(Items from a dataset)
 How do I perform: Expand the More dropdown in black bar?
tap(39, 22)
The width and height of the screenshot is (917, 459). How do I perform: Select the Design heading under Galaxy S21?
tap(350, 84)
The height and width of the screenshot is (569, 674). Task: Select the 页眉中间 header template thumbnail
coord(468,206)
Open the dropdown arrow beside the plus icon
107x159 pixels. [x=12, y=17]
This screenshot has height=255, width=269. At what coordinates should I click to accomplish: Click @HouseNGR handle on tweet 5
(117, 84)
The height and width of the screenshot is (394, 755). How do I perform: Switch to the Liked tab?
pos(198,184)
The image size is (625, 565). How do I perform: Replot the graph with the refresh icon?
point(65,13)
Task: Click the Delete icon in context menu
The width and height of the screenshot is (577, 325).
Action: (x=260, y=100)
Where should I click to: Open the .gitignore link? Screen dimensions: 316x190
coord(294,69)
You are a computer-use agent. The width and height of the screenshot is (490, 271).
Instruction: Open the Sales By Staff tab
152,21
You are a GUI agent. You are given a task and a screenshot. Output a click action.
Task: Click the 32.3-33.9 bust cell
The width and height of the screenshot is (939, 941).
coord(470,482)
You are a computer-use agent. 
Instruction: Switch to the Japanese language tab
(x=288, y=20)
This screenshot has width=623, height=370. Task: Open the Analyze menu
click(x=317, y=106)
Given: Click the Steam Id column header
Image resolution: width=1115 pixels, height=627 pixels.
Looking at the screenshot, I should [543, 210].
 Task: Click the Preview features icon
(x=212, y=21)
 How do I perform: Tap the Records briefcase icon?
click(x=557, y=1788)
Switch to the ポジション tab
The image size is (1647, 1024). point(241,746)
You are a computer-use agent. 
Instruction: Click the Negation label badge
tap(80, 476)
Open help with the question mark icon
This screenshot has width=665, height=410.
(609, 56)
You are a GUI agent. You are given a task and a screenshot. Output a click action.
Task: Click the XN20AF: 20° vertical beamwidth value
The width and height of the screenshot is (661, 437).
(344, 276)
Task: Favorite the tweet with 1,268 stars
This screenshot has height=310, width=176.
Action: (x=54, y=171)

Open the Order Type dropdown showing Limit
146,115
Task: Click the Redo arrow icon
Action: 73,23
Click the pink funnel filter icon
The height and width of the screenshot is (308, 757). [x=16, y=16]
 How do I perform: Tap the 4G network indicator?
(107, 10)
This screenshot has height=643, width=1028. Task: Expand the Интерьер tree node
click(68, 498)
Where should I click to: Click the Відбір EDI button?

EXERCISE INSTRUCTIONS: Transcribe all the entries, keeping each one exactly as it is.

WRITTEN SOLUTION:
 How do I perform: Expand the More dropdown in black bar?
tap(39, 22)
The width and height of the screenshot is (917, 459). How do I perform: Select the Design heading under Galaxy S21?
tap(350, 84)
The height and width of the screenshot is (569, 674). Task: Select the 页眉中间 header template thumbnail
coord(468,206)
Open the dropdown arrow beside the plus icon
107x159 pixels. [x=12, y=17]
This screenshot has height=255, width=269. At what coordinates should I click to accomplish: Click @HouseNGR handle on tweet 5
(117, 84)
The height and width of the screenshot is (394, 755). How do I perform: Switch to the Liked tab?
pos(198,184)
The image size is (625, 565). How do I perform: Replot the graph with the refresh icon?
point(65,13)
Task: Click the Delete icon in context menu
The width and height of the screenshot is (577, 325).
Action: (x=260, y=100)
Where should I click to: Open the .gitignore link? Screen dimensions: 316x190
coord(294,69)
You are a computer-use agent. The width and height of the screenshot is (490, 271).
Instruction: Open the Sales By Staff tab
152,21
You are a GUI agent. You are given a task and a screenshot. Output a click action.
Task: Click the 32.3-33.9 bust cell
The width and height of the screenshot is (939, 941).
coord(470,482)
You are a computer-use agent. 
Instruction: Switch to the Japanese language tab
(x=288, y=20)
This screenshot has width=623, height=370. Task: Open the Analyze menu
click(x=317, y=106)
Given: Click the Steam Id column header
Image resolution: width=1115 pixels, height=627 pixels.
Looking at the screenshot, I should [543, 210].
 Task: Click the Preview features icon
(x=212, y=21)
 How do I perform: Tap the Records briefcase icon?
click(x=557, y=1788)
Switch to the ポジション tab
The image size is (1647, 1024). point(241,746)
You are a computer-use agent. 
Instruction: Click the Negation label badge
tap(80, 476)
Open help with the question mark icon
This screenshot has width=665, height=410.
(609, 56)
You are a GUI agent. You are given a task and a screenshot. Output a click action.
Task: Click the XN20AF: 20° vertical beamwidth value
The width and height of the screenshot is (661, 437).
(344, 276)
Task: Favorite the tweet with 1,268 stars
This screenshot has height=310, width=176.
Action: (x=54, y=171)

Open the Order Type dropdown showing Limit
146,115
Task: Click the Redo arrow icon
Action: 73,23
Click the pink funnel filter icon
The height and width of the screenshot is (308, 757). [x=16, y=16]
 How do I perform: Tap the 4G network indicator?
(107, 10)
This screenshot has height=643, width=1028. Task: Expand the Интерьер tree node
click(68, 498)
Where should I click to: Click the Відбір EDI button?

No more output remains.